Splendrillia mikrokamelos

Scientific classification
- Kingdom: Animalia
- Phylum: Mollusca
- Class: Gastropoda
- Subclass: Caenogastropoda
- Order: Neogastropoda
- Superfamily: Conoidea
- Family: Drilliidae
- Genus: Splendrillia
- Species: S. mikrokamelos
- Binomial name: Splendrillia mikrokamelos Kilburn, 1988

= Splendrillia mikrokamelos =

- Authority: Kilburn, 1988

Species of gastropod

Splendrillia mikrokamelos is a species of sea snail, a marine gastropod mollusk in the family Drilliidae.

==Description==
The small claviform shell has a length of 6.2 mm, its diameter 2.6 mm.
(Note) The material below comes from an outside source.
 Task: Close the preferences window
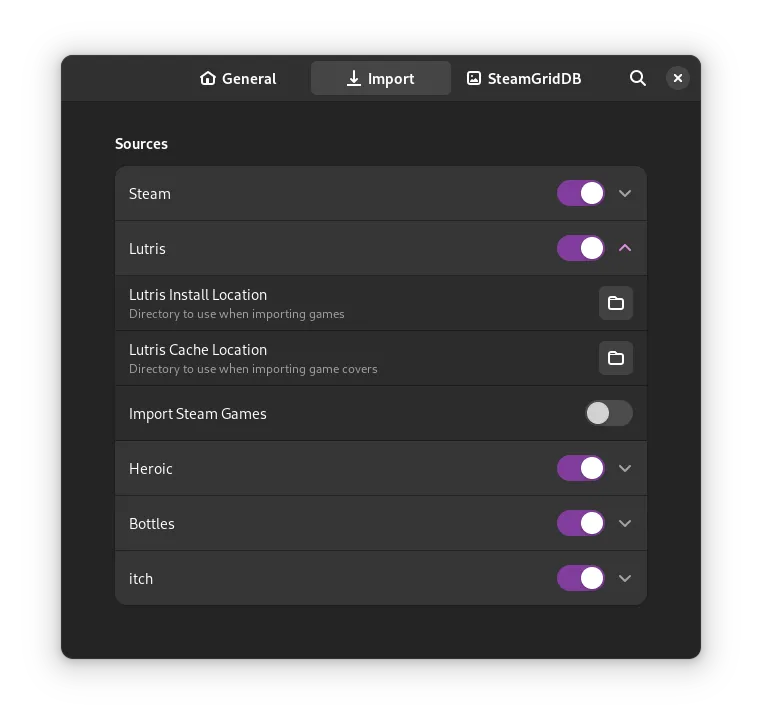click(x=678, y=78)
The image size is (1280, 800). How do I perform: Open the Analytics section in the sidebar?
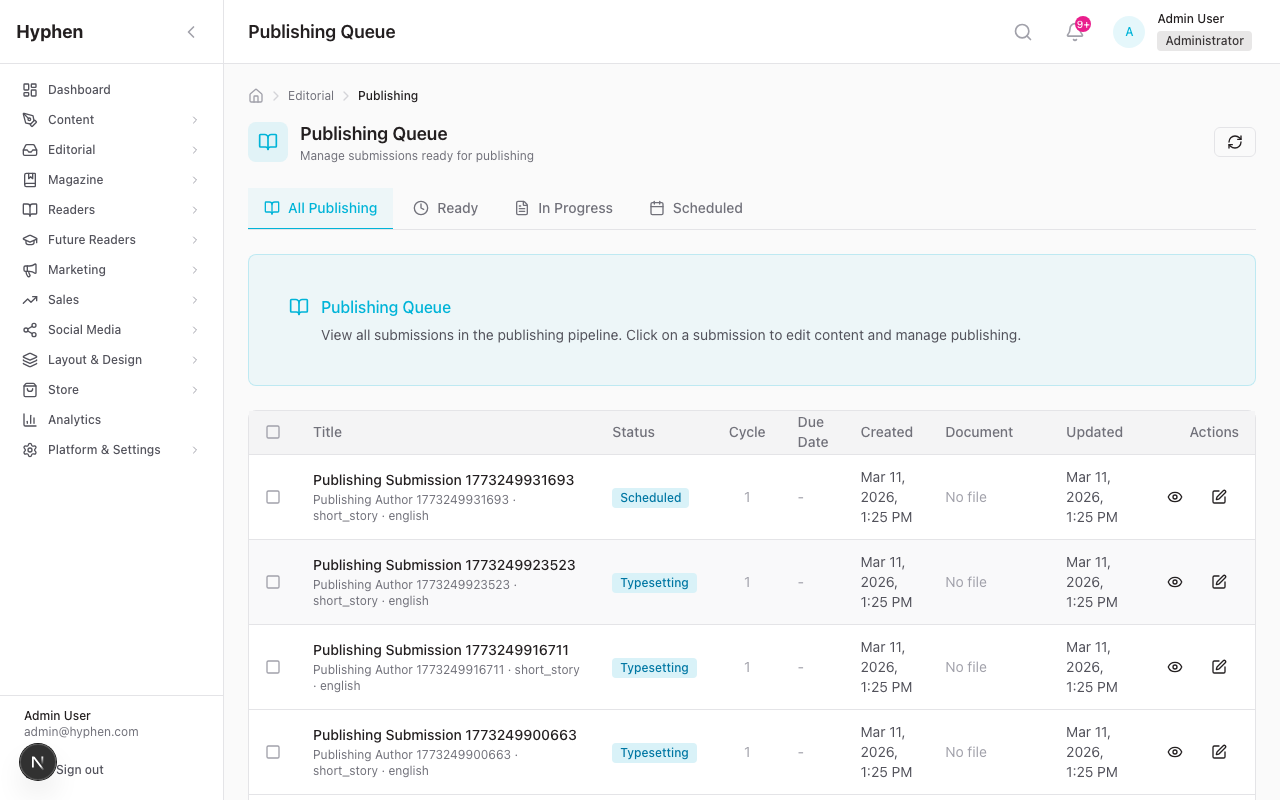pyautogui.click(x=74, y=419)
The vitreous protoconch is very small and consists of 1½ whorl (breadth ca 0,75 mm), the teleoconch contains 5 whorls.. The axial ribs are strong (with 9 ribs on the penultimate whorl). The body whorl has an inverted cone shape and its dorsum is prominently humped. The short siphonal canal is narrow and twisted slightly to the right. The aperture is narrowly pear-shaped. The outer lip is somewhat flattened in the middle. The columella is almost straight.

==Distribution==
This marine species occurs off the upper continental slope of Transkei, South Africa.